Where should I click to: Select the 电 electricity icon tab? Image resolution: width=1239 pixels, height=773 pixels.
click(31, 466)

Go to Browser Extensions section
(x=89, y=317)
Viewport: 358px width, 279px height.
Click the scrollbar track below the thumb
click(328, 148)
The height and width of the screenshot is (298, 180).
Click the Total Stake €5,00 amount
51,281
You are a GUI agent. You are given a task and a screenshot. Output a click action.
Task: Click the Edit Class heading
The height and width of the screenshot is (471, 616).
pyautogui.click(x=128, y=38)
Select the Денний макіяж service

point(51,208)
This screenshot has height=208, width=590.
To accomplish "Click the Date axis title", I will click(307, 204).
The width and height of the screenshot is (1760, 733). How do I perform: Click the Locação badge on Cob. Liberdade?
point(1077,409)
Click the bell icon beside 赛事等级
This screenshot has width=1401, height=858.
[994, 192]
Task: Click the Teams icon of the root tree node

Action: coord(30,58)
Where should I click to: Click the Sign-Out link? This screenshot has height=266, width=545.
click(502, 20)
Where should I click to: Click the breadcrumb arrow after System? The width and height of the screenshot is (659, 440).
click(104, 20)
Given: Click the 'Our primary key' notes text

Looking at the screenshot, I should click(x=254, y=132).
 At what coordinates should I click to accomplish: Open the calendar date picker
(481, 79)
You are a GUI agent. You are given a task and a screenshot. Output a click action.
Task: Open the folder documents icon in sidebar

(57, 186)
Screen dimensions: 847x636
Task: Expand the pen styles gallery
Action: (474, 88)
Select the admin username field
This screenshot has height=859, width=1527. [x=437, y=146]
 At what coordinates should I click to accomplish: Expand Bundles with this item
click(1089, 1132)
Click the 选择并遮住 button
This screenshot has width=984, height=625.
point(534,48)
◆ ◆ ◆ ◆ ◆ ◆ ◆
# Task instructions:
Nothing but the lines from the one with "Click the Total Stake €5,00 amount" through the end of the data above should be repeated, each exactly as it stands.

# Answer to this problem:
Click the Total Stake €5,00 amount
51,281
You are a GUI agent. You are given a task and a screenshot. Output a click action.
Task: Click the Edit Class heading
The height and width of the screenshot is (471, 616).
pyautogui.click(x=128, y=38)
Select the Денний макіяж service

point(51,208)
This screenshot has height=208, width=590.
To accomplish "Click the Date axis title", I will click(307, 204).
The width and height of the screenshot is (1760, 733). How do I perform: Click the Locação badge on Cob. Liberdade?
point(1077,409)
Click the bell icon beside 赛事等级
This screenshot has width=1401, height=858.
[994, 192]
Task: Click the Teams icon of the root tree node

Action: coord(30,58)
Where should I click to: Click the Sign-Out link? This screenshot has height=266, width=545.
click(502, 20)
Where should I click to: Click the breadcrumb arrow after System? The width and height of the screenshot is (659, 440).
click(104, 20)
Given: Click the 'Our primary key' notes text

Looking at the screenshot, I should click(x=254, y=132).
 At what coordinates should I click to accomplish: Open the calendar date picker
(481, 79)
You are a GUI agent. You are given a task and a screenshot. Output a click action.
Task: Open the folder documents icon in sidebar

(57, 186)
Screen dimensions: 847x636
Task: Expand the pen styles gallery
Action: (474, 88)
Select the admin username field
This screenshot has height=859, width=1527. [x=437, y=146]
 At what coordinates should I click to accomplish: Expand Bundles with this item
click(1089, 1132)
Click the 选择并遮住 button
This screenshot has width=984, height=625.
point(534,48)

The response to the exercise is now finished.